2) University of Colorado Medical Center, 12700 East 19th Avenue, B168, Aurora, CO 80045.
3) Department of Medical Psychology, Academic Medical Centre (AMC), University of Amsterdam, Postbox 22660 J3 209, 1100 DD Amsterdam, the Netherlands.
Interleukin-1 (IL-1), an important proinflammatory cytokine, is suspected to play a role in chronic fatigue syndrome (CFS).
To evaluate the effect of subcutaneous anakinra versus placebo on fatigue severity in female patients with CFS.
Randomized, placebo-controlled trial from July 2014 to May 2016. Patients, providers, and researchers were blinded to treatment assignment. (ClinicalTrials.gov: NCT02108210)
University hospital in the Netherlands.
50 women aged 18 to 59 years with CFS and severe fatigue leading to functional impairment.
Participants were randomly assigned to daily subcutaneous anakinra, 100 mg (n = 25), or placebo (n = 25) for 4 weeks and were followed for an additional 20 weeks after treatment (n = 50).
The primary outcome was fatigue severity, measured by the Checklist Individual Strength subscale (CIS-fatigue) at 4 weeks. Secondary outcomes were level of impairment, physical and social functioning, psychological distress, and pain severity at 4 and 24 weeks.
At 4 weeks, 8% (2 of 25) of anakinra recipients and 20% (5 of 25) of placebo recipients reached a fatigue level within the range reported by healthy persons. There were no clinically important or statistically significant differences between groups in CIS-fatigue score at 4 weeks (mean difference, 1.5 points [95% CI, −4.1 to 7.2 points]) or the end of follow-up. No statistically significant between-group differences were seen for any secondary outcome at 4 weeks or the end of follow-up. One patient in the anakinra group discontinued treatment because of an adverse event. Patients in the anakinra group had more injection site reactions (68% [17 of 25] vs. 4% [1 of 25]).

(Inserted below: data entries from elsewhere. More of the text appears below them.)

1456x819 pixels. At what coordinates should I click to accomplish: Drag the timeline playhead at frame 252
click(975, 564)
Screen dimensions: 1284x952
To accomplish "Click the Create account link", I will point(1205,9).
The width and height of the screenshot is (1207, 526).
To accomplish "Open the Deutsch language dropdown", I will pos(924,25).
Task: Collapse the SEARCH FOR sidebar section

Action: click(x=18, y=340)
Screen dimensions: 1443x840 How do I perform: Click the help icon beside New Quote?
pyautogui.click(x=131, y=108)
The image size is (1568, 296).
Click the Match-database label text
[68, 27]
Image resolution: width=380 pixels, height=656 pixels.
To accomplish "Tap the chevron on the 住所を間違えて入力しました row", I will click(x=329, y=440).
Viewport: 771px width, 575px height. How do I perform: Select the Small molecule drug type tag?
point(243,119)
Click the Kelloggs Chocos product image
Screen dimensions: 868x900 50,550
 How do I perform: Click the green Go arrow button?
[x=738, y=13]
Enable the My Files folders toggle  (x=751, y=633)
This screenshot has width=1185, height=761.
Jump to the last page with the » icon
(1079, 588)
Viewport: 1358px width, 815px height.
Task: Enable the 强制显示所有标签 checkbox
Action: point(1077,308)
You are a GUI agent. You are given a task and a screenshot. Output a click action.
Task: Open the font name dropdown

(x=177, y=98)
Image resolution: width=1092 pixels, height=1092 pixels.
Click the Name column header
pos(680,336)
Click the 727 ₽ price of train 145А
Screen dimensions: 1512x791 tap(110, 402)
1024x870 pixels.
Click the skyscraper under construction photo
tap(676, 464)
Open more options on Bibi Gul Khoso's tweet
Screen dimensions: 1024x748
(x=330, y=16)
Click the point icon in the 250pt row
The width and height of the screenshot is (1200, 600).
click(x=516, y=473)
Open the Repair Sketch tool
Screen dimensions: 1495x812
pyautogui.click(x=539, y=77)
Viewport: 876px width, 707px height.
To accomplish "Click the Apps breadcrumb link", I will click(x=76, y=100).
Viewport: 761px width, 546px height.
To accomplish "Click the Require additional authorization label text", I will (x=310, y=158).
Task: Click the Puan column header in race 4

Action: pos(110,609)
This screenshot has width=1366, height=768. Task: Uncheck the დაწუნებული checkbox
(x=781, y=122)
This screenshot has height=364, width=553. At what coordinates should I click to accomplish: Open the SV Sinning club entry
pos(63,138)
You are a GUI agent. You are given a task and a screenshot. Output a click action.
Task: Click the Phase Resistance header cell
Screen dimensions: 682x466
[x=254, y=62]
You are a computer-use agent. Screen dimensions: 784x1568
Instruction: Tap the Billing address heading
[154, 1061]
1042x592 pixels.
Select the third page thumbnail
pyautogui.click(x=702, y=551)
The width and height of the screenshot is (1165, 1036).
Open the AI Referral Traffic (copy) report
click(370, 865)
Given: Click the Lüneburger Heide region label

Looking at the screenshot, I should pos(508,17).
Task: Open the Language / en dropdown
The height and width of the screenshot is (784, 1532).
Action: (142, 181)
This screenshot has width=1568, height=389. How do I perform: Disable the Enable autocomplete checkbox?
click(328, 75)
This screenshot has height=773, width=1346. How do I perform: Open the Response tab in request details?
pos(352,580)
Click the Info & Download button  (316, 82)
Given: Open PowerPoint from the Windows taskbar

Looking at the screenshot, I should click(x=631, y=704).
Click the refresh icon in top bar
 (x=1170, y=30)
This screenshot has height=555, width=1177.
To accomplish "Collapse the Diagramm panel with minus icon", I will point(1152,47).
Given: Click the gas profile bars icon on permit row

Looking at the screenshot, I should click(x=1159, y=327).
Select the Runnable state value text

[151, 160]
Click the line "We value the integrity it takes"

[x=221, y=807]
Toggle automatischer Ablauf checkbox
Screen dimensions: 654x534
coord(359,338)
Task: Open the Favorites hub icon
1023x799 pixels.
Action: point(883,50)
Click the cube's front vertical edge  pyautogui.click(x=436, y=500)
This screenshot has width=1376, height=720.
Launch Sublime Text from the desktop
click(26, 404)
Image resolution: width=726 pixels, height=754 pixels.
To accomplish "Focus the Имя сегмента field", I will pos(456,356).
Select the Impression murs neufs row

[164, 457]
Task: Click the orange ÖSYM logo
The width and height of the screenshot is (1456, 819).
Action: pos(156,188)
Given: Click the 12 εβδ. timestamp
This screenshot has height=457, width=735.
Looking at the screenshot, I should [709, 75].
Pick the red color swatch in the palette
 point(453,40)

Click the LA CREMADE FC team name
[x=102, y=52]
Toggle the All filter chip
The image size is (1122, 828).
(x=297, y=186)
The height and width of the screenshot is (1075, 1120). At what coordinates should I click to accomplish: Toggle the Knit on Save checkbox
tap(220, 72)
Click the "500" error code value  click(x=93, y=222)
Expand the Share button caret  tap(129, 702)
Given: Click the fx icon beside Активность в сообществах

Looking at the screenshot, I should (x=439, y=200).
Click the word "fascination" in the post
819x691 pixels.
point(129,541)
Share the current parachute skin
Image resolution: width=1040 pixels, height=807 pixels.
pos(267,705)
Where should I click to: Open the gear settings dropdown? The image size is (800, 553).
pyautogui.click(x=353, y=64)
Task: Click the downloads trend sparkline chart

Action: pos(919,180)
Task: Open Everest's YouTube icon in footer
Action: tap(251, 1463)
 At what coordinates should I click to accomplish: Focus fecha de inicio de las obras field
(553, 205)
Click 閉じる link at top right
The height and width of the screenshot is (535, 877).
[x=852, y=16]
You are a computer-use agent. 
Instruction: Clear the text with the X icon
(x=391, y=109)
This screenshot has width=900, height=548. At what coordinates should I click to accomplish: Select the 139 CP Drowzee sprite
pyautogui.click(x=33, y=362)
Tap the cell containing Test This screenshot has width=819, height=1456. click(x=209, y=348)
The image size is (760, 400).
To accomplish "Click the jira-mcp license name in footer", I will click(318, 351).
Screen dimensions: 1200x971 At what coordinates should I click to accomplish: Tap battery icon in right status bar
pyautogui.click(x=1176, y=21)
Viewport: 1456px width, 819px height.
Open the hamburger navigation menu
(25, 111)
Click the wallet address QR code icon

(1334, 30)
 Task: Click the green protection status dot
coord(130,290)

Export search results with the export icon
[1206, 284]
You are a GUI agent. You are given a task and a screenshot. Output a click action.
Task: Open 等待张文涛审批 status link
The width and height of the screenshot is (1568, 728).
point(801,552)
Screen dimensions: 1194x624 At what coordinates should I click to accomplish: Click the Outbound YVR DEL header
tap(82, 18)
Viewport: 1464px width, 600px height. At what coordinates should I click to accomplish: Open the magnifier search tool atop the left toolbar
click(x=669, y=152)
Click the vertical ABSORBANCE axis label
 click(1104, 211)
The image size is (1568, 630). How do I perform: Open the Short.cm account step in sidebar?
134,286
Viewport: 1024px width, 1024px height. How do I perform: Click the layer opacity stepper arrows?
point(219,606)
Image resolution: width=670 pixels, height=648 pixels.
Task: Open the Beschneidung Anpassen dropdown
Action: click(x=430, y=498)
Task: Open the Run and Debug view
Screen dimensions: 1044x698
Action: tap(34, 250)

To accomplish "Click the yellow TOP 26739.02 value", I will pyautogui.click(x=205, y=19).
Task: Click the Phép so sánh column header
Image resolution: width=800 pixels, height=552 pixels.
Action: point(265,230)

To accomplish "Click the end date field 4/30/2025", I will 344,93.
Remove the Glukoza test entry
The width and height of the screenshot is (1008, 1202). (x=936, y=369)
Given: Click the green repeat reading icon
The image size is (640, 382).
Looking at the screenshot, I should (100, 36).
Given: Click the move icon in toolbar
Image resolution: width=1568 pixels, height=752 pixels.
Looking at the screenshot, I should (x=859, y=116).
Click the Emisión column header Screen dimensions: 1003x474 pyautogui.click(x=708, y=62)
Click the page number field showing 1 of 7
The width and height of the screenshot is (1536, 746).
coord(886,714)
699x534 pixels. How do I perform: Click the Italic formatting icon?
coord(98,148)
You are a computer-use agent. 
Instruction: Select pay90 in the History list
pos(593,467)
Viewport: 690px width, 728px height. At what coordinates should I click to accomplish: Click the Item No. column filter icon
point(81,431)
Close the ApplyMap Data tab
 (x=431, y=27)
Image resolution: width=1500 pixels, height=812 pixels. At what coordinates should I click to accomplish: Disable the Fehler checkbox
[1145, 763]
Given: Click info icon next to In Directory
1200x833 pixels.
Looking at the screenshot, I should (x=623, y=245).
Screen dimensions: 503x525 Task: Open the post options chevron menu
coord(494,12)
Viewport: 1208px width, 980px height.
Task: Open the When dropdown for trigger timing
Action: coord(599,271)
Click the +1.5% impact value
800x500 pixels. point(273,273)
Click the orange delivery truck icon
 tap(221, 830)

Small sample size and wide variability in symptom duration; inclusion was not limited to patients with postinfectious symptoms.
Peripheral IL-1 inhibition using anakinra for 4 weeks does not result in a clinically significant reduction in fatigue severity in women with CFS and severe fatigue.
PRIMARY FOUNDING SOURCE
Interleukin Foundation and an independent donor who wishes to remain anonymous.